Africa accounts for less than three percent of global air traffic despite representing nearly 18 percent of the world’s population, a gap that policymakers and airline executives at a high-level Nairobi forum say reflects fixable structural failures rather than weak demand.

The stark disparity framed two days of deliberations at the Airlines, Capital and Connectivity Forum, convened in Nairobi from February 25 to 26 by the African Development Bank Group (AfDB) in partnership with the African Airlines Association (AFRAA). The event brought together airline executives, transport ministers, regulators, investors, and development partners to map out how the continent can convert a rapidly growing travel market into financially sustainable connectivity.

The business case for urgency is clear. Remarks delivered on behalf of Kenya Airways described Africa as the single largest structural aviation opportunity of the 21st century, projecting that one in four new global air travellers over the next two decades will originate from the continent, driven by urbanisation, a rising middle-income population, and a youthful demographic base.

Yet the financial reality for carriers operating on the continent today is sobering. The International Air Transport Association (IATA) projects African airlines will generate net margins of just one to two percent in 2026, less than half the global industry average forecast of 3.9 percent, with high fuel costs, heavy taxation, incomplete liberalisation, and limited hub infrastructure among the key drags on profitability.

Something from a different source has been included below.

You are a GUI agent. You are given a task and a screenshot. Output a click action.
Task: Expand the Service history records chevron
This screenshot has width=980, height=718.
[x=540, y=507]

Connectivity gaps compound the financial pressure. Intra-African travel accounts for only about a quarter of total continental air traffic, forcing many passengers to transit through hubs outside Africa to reach other African destinations, adding cost and time to journeys that should be direct.

The AfDB’s response is the Integrated Aviation Transformation Program (IATP), structured around three pillars: operationalising the Single African Air Transport Market (SAATM), strengthening safety oversight, and investing in skills development for pilots, technical staff, and airport operations. The programme is designed to de-risk priority investments and support early pilot transactions to rebuild confidence among commercial and institutional financiers, with the AfDB targeting more than US$7 billion in mobilised capital through its linked Aviation Financing and Connectivity Facility (AFCF).

The African Union Commission framed the aviation reform agenda as an imperative for sovereignty, integration, and competitiveness, and confirmed that the SAATM has been designated as the African Union’s theme for the year 2027.

Forum participants emphasised that execution, not ambition, is now the defining challenge. Discussions over the two days produced consensus around strengthening airline bankability, advancing climate-aligned aviation systems, expanding cargo and logistics capacity, and deploying innovative risk-sharing mechanisms under the IATP framework.